→ **ACTION ITEM**: Could you reproduce the lines below from the one with "Screen dimensions: 966x639" through the one with "Click the CBS"? Keep both ends and add nothing.

Entries taken from a collection
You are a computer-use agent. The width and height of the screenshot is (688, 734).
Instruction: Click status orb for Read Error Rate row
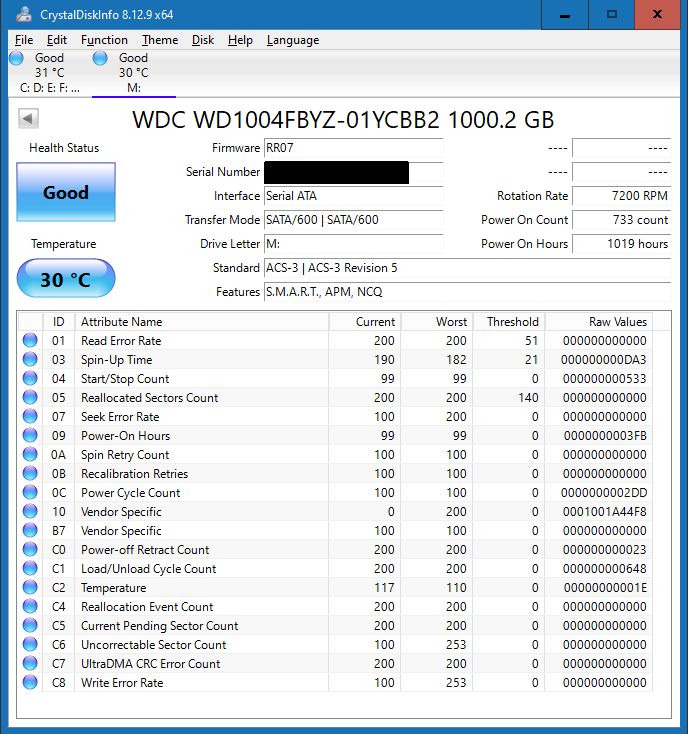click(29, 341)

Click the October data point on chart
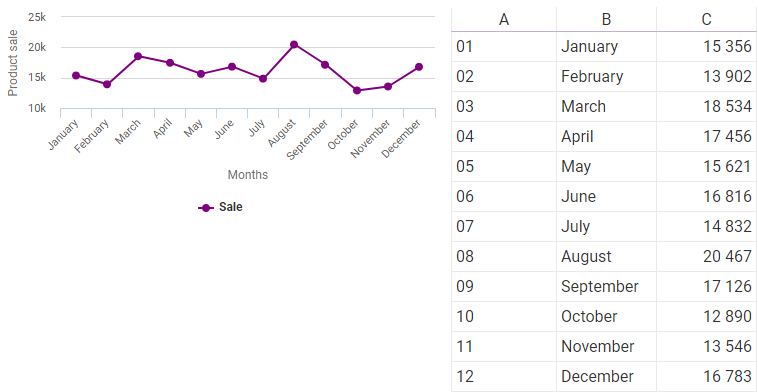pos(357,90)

---

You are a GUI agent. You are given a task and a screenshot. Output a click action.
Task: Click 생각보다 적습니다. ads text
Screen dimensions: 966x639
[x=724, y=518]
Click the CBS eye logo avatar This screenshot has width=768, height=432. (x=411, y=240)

→ **EXERCISE OUTPUT**:
Screen dimensions: 966x639
[x=724, y=518]
Click the CBS eye logo avatar This screenshot has width=768, height=432. (x=411, y=240)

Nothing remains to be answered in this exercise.